The East Village Roof-Top Beach House

For the first year or two after I moved to New York, I became one of those people who smugly criticized tourists for “looking up.” “Looking up” to ogle buildings as you walked down the street (causing you to inevitably bump into real New Yorkers like me with places to go) was about the greatest sin you could commit (well, after pronouncing Houston Street “Hue-ston,” of course).
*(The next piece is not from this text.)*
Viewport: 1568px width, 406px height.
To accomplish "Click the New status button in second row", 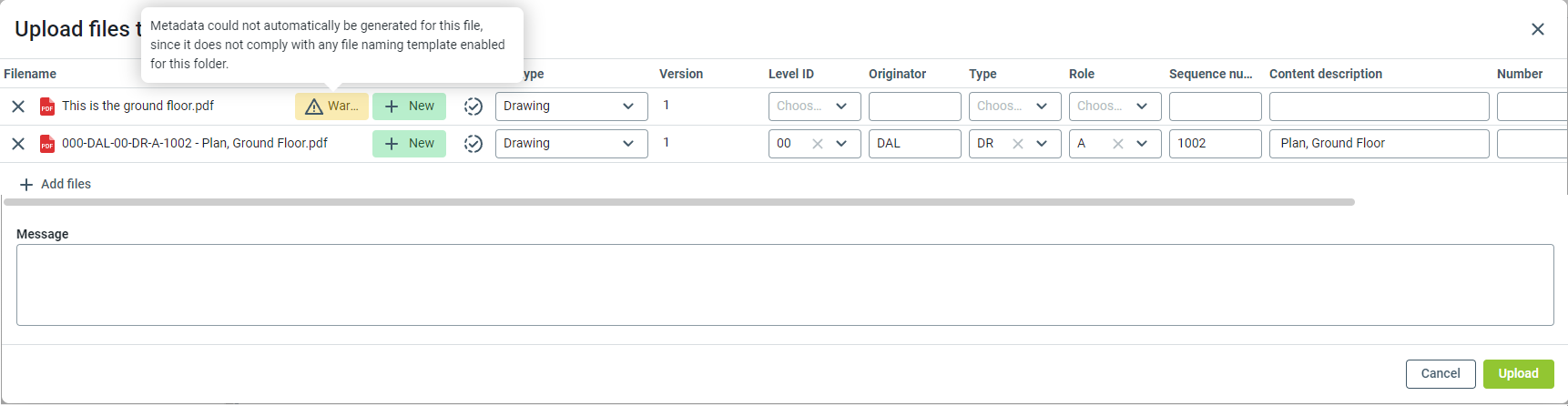I will click(x=409, y=144).
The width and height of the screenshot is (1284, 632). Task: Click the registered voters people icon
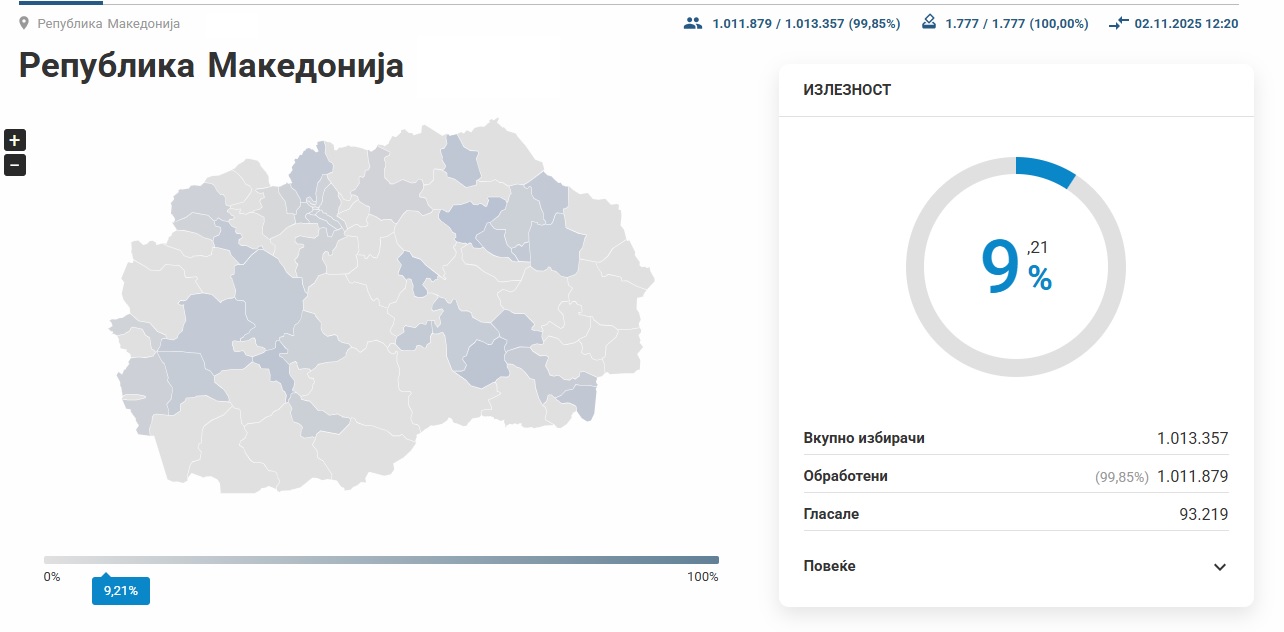[x=694, y=22]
I’ve really tried to mellow out as I move into my tenth year in the city, and I now make it a point to look up. Hell, if you don’t look up, you could miss something absolutely extraordinary like this:

Roof House - 01

Don’t see it? A little closer…

Roof House - 02

See it there? Perched on top of the corner brick building? I was standing this morning at the corner of East 1st Street and 1st Avenue paying for my parking meter when I looked up and saw this.

Roof House - 03

OK, seriously – did a tornado rip through Cape Cod and drop an ocean-side house onto an East Village apartment building? Christ, who the hell lives here?? Note not only the rounded front with two levels of windows, but also the octagonal window on the right, the fantastic tower, and the horse weathervane. No kidding, a horse weathervane.

Here’s a slightly different view:

Roof House - 04

I have never seen anything like this before, and maybe one of these days, I’ll have an excuse to scout it for a film. I would love to know if this is large enough for someone to live in, or is merely an extension of an apartment.  If anyone has any info, please comment and I’ll update the post.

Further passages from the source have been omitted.